Fragmento del documento ▸
======

Homilía del Domingo XXXI del Tiempo Ordinario – Zaqueo (Lc 19, 1-10)

 P. Carlos Cardó SJ

Jesús quiere hospedarse en casa de Zaqueo, acuarela de William Holle publicada en La vida de Jesús de Nazareth (1906)

En aquel tiempo, Jesús entró en Jericó, y al ir atravesando la ciudad, sucedió que un hombre llamado Zaqueo, jefe de publicanos y rico, trataba de conocer a Jesús; pero la gente se lo impedía, porque Zaqueo era de baja estatura. Entonces corrió y se subió a un árbol para verlo cuando pasara por ahí.
Al llegar a ese lugar, Jesús levantó los ojos y le dijo: "Zaqueo, bájate pronto, porque hoy tengo que hospedarme en tu casa".

======

Información extraída ▸

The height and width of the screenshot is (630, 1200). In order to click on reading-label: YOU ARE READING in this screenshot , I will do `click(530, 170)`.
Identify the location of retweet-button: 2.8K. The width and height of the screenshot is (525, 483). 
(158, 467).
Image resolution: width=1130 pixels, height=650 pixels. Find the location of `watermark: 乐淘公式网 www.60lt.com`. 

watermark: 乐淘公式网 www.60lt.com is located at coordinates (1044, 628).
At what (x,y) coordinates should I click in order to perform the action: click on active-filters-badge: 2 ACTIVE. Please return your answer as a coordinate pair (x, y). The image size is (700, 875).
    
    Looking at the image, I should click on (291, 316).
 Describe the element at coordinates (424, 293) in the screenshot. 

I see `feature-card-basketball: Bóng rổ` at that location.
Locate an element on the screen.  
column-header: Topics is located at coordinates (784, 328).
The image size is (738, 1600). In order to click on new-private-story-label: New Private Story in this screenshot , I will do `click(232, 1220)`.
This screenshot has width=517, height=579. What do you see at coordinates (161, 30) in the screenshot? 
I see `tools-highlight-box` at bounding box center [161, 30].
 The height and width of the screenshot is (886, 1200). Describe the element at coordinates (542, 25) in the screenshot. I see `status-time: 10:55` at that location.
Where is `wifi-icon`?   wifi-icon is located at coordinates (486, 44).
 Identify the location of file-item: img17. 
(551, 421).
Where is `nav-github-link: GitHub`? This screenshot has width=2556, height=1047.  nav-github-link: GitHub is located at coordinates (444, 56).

======

Tarea 1 ▸ Según la homilía sobre Zaqueo, ¿qué cargo tenía Zaqueo?
Tarea 2 ▸ Por favor, traduce al inglés esta oración de la homilía sobre Zaqueo: "Entonces corrió y se subió a un árbol para verlo cuando pasara por ahí."

Respuesta 1 ▸ Era jefe de publicanos.

Respuesta 2 ▸ Then he ran and climbed a tree to see him when he passed by there.